● **MATERIAL PROVIDED**:
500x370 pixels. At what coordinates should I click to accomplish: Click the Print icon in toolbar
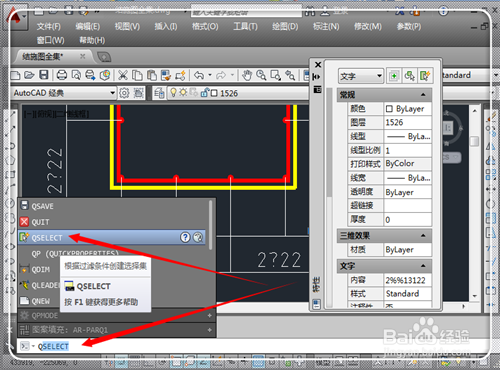pyautogui.click(x=62, y=75)

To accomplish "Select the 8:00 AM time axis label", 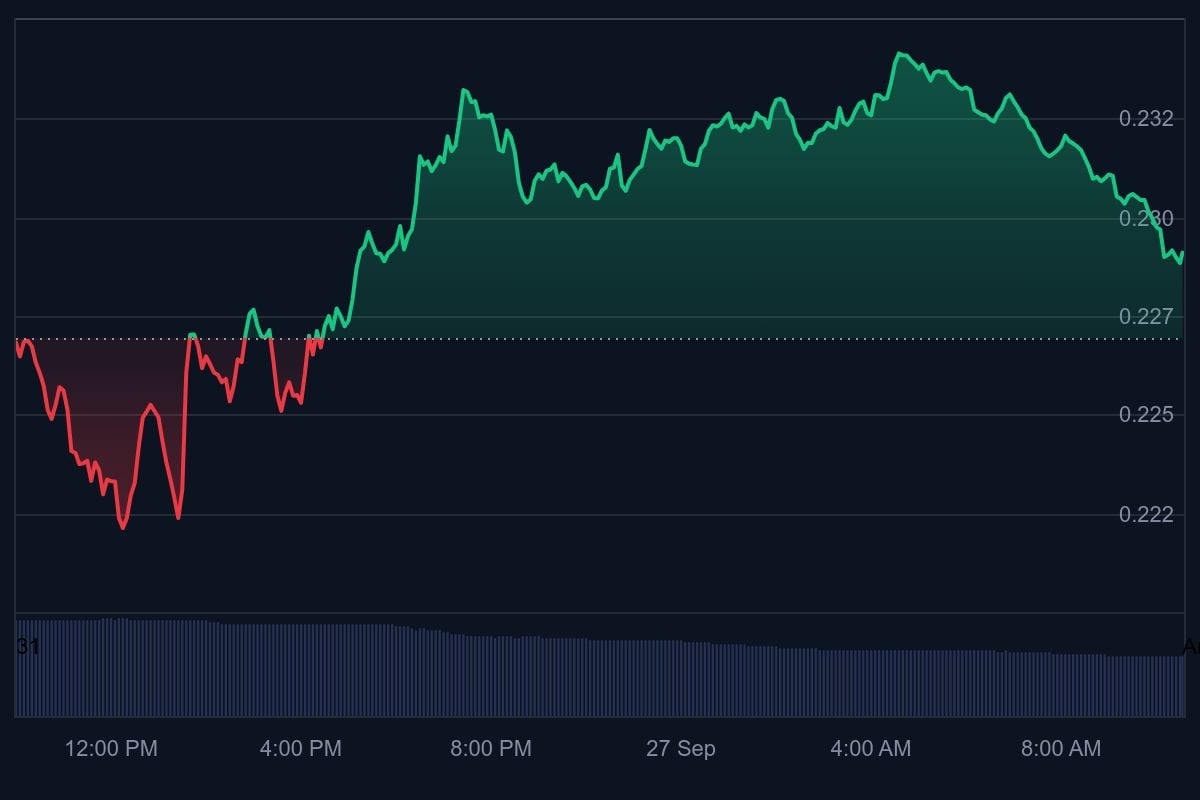I will 1060,748.
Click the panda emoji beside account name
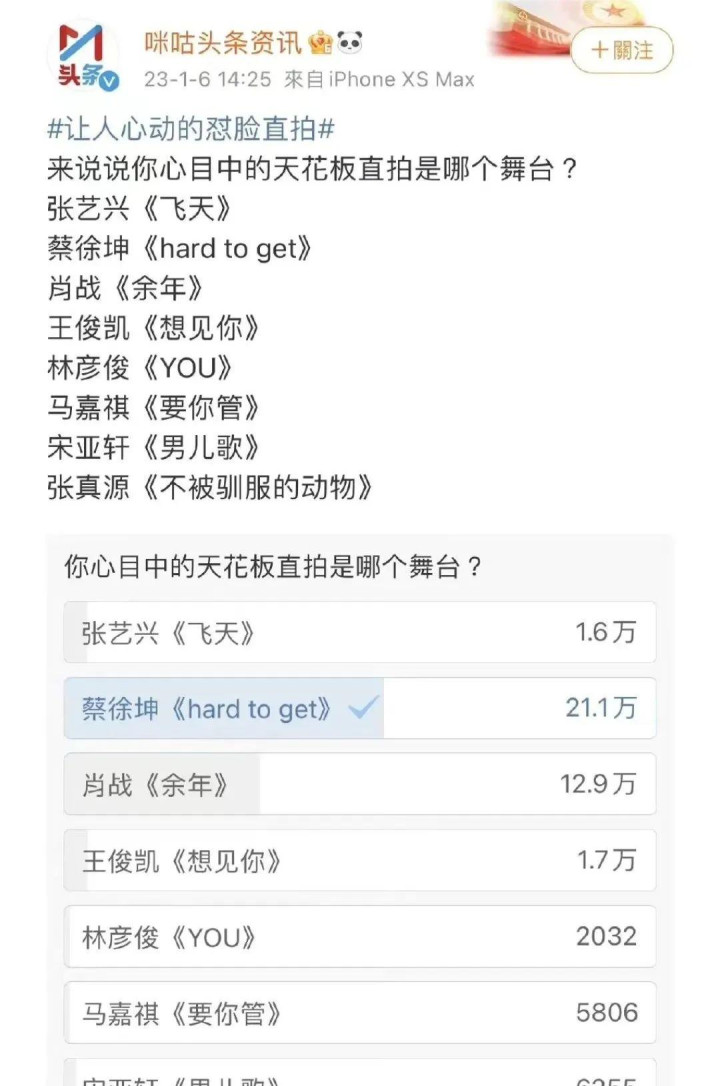This screenshot has width=720, height=1086. tap(350, 43)
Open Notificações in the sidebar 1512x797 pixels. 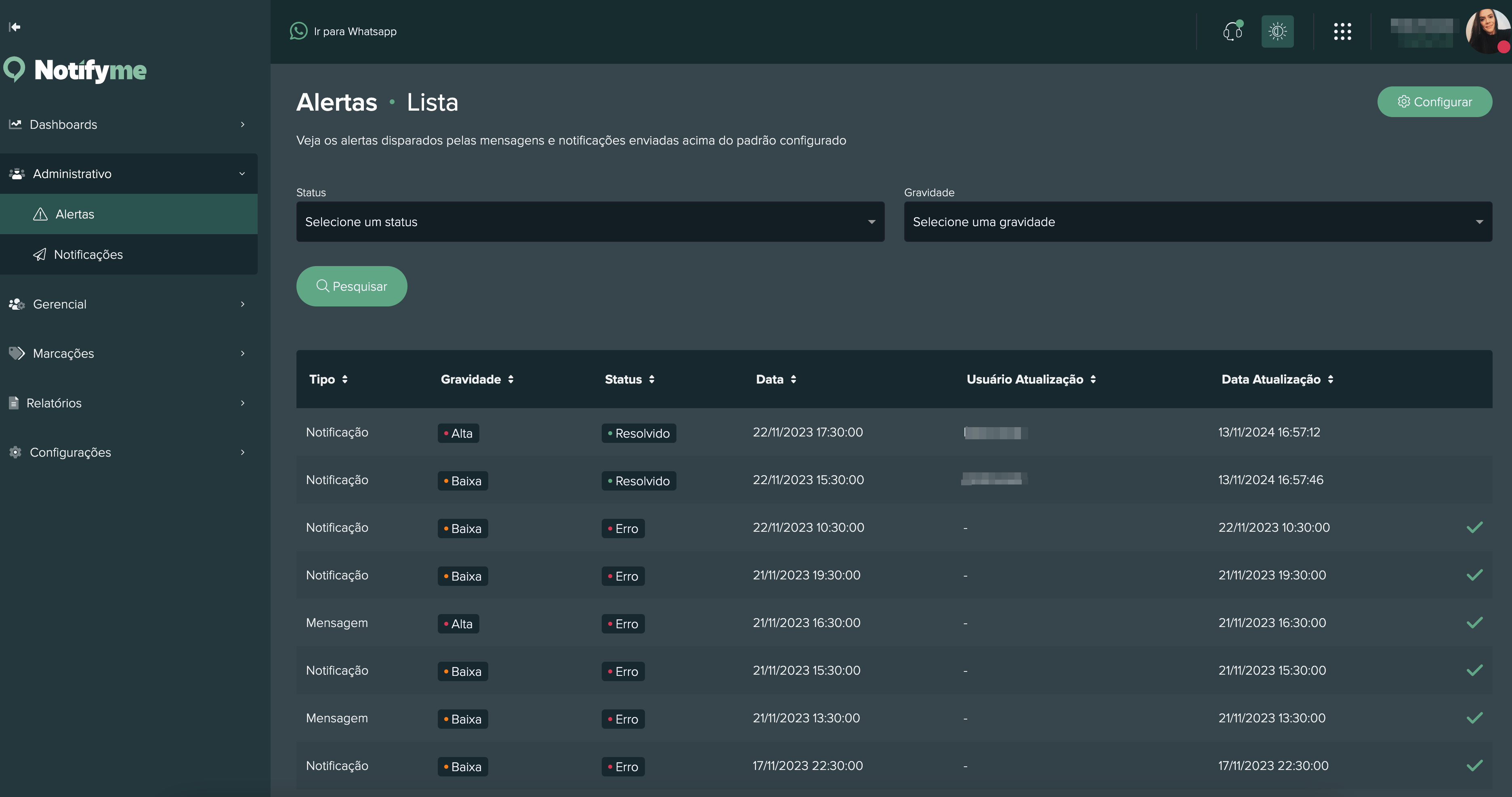coord(88,254)
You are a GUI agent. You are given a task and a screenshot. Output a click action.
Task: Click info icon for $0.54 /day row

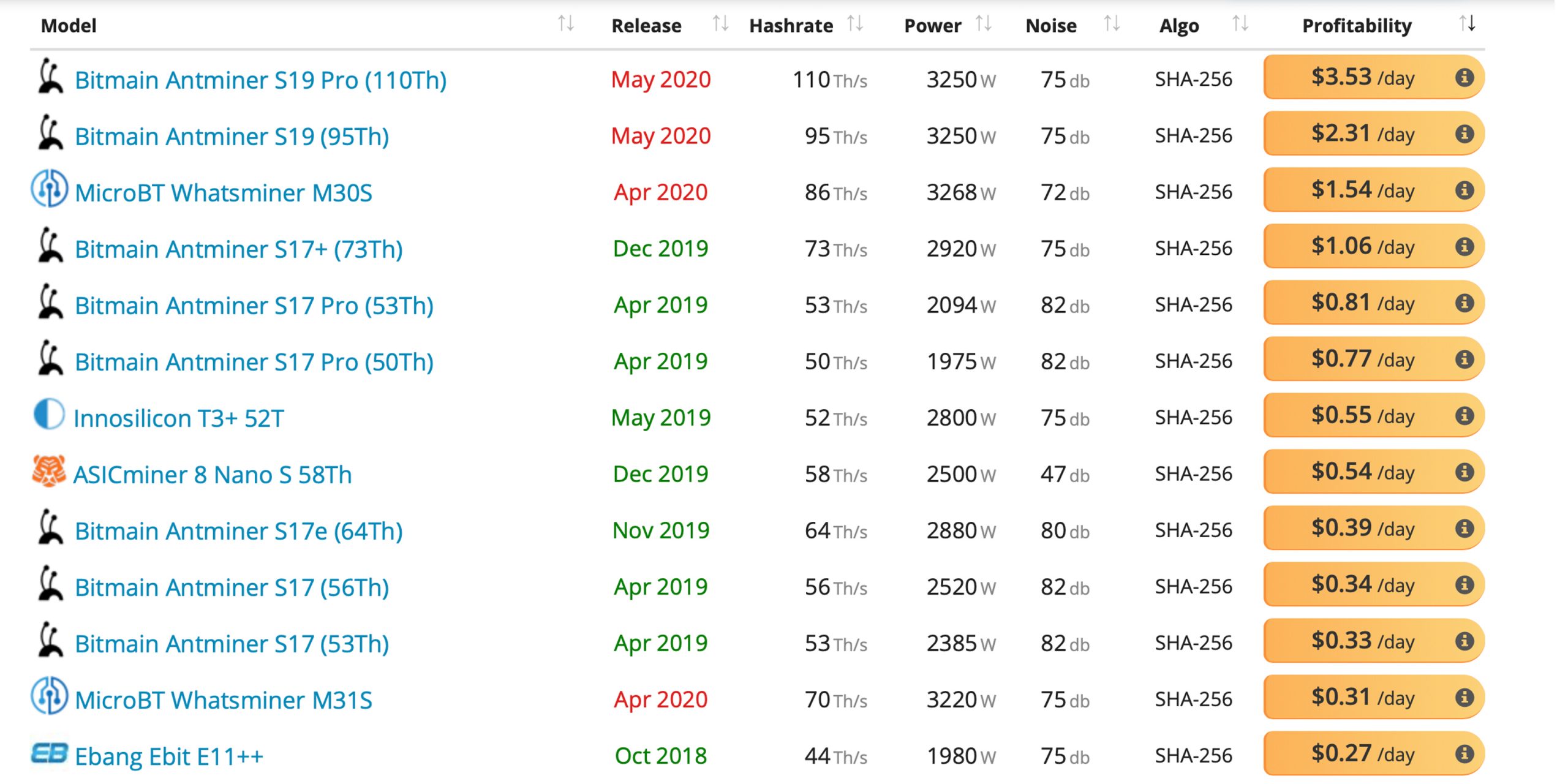click(1464, 472)
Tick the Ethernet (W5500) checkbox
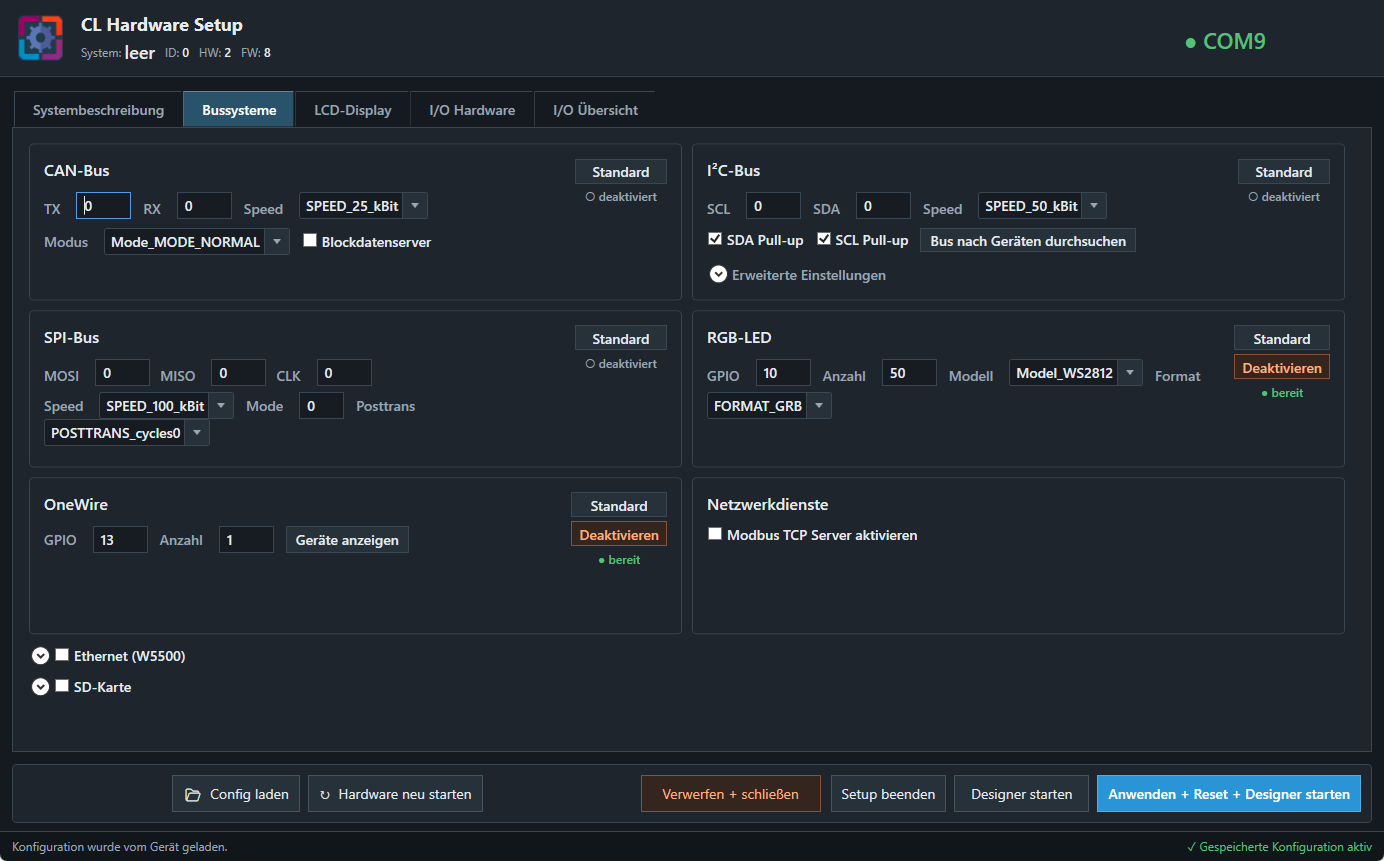 62,655
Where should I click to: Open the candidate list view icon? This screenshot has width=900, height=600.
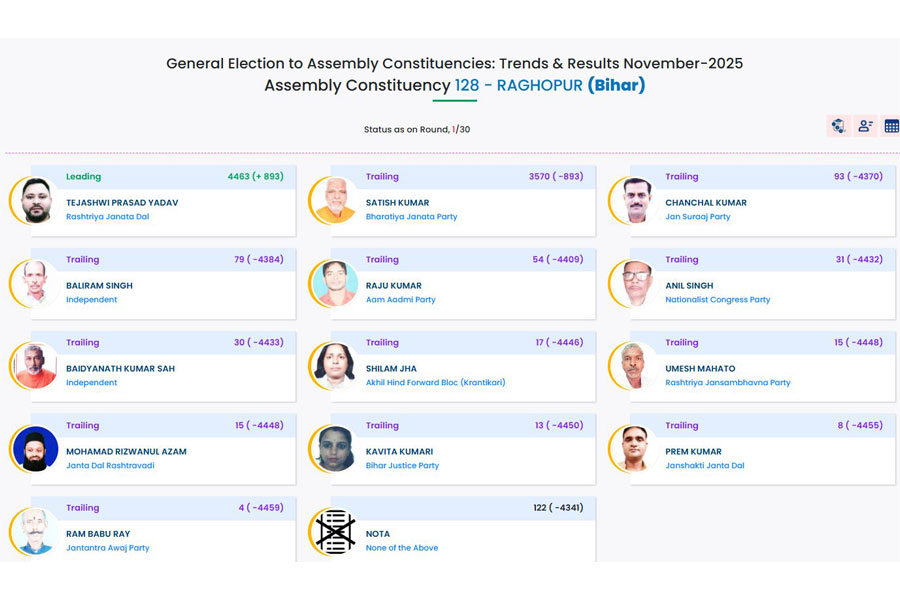point(865,126)
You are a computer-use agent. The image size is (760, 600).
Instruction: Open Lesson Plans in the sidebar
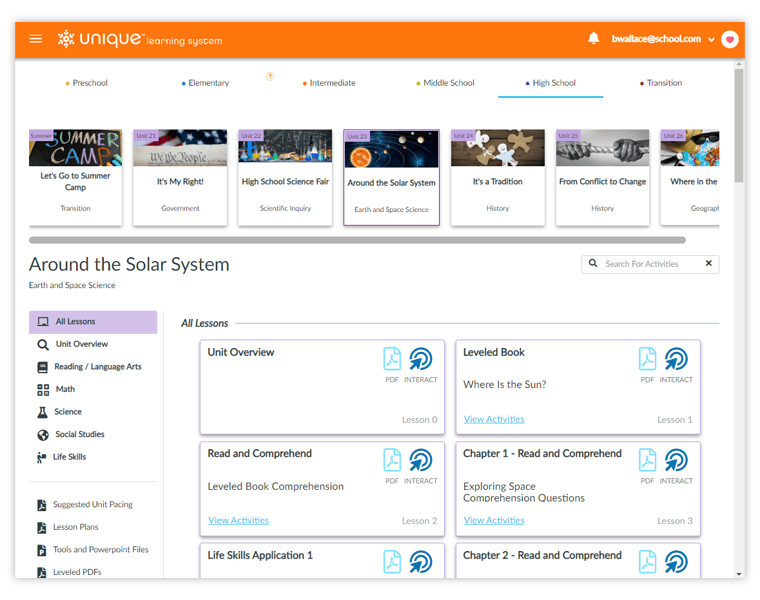pyautogui.click(x=75, y=527)
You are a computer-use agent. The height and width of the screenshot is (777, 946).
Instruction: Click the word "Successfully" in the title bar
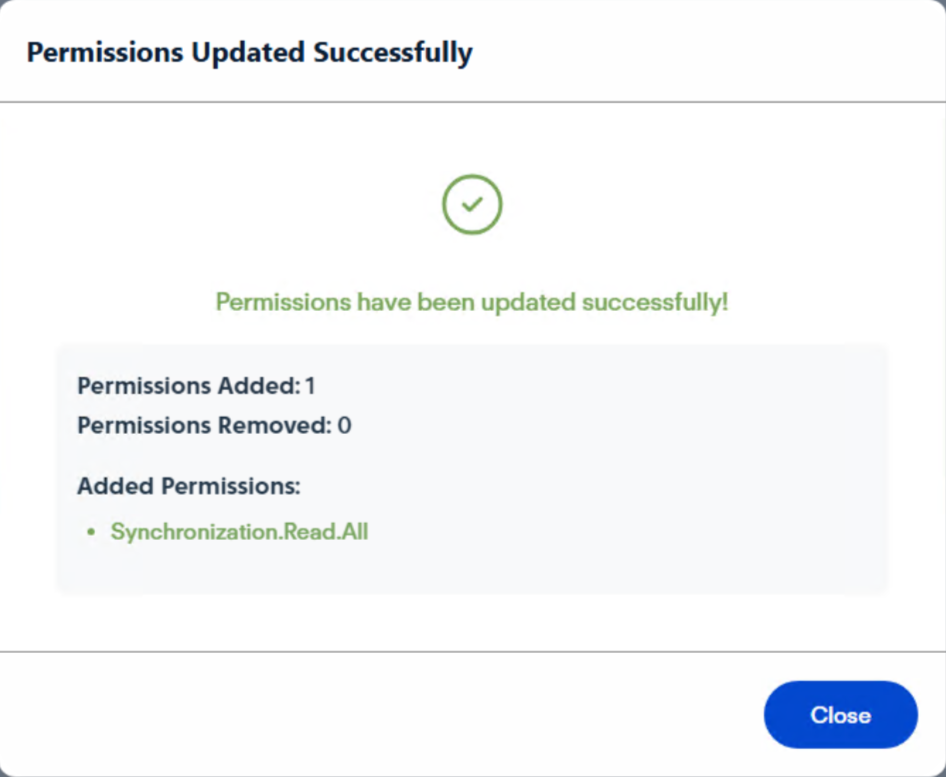(393, 53)
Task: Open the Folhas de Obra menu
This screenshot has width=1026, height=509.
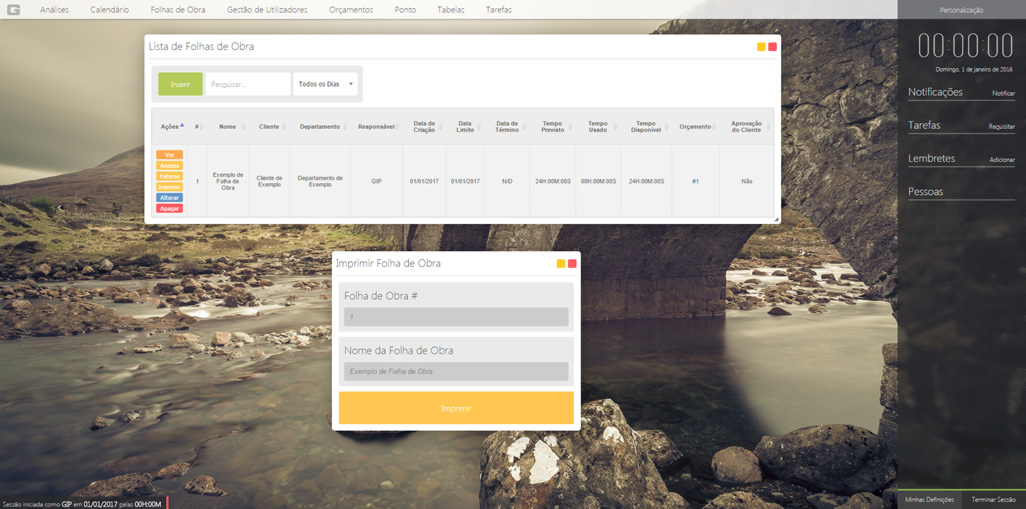Action: (178, 10)
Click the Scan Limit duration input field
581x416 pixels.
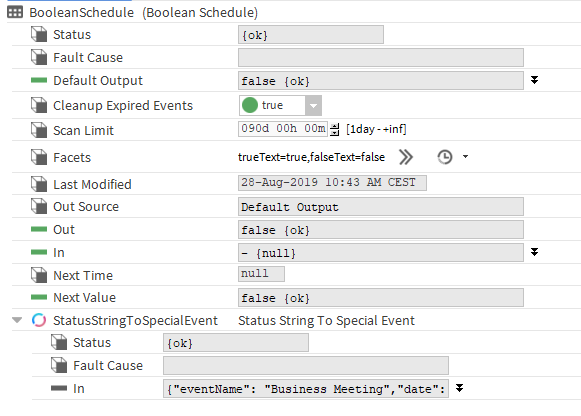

● **TASK REQUIREMENTS**: Please pull out each line of the data above that contains the word "icon".

● **ANSWER TO THE TASK**:
500x370 pixels. At what coordinates should I click to accomplish: Click the Print icon in toolbar
Task: Click info icon for $0.54 /day row
Where should I click to: Open the candidate list view icon? This screenshot has width=900, height=600.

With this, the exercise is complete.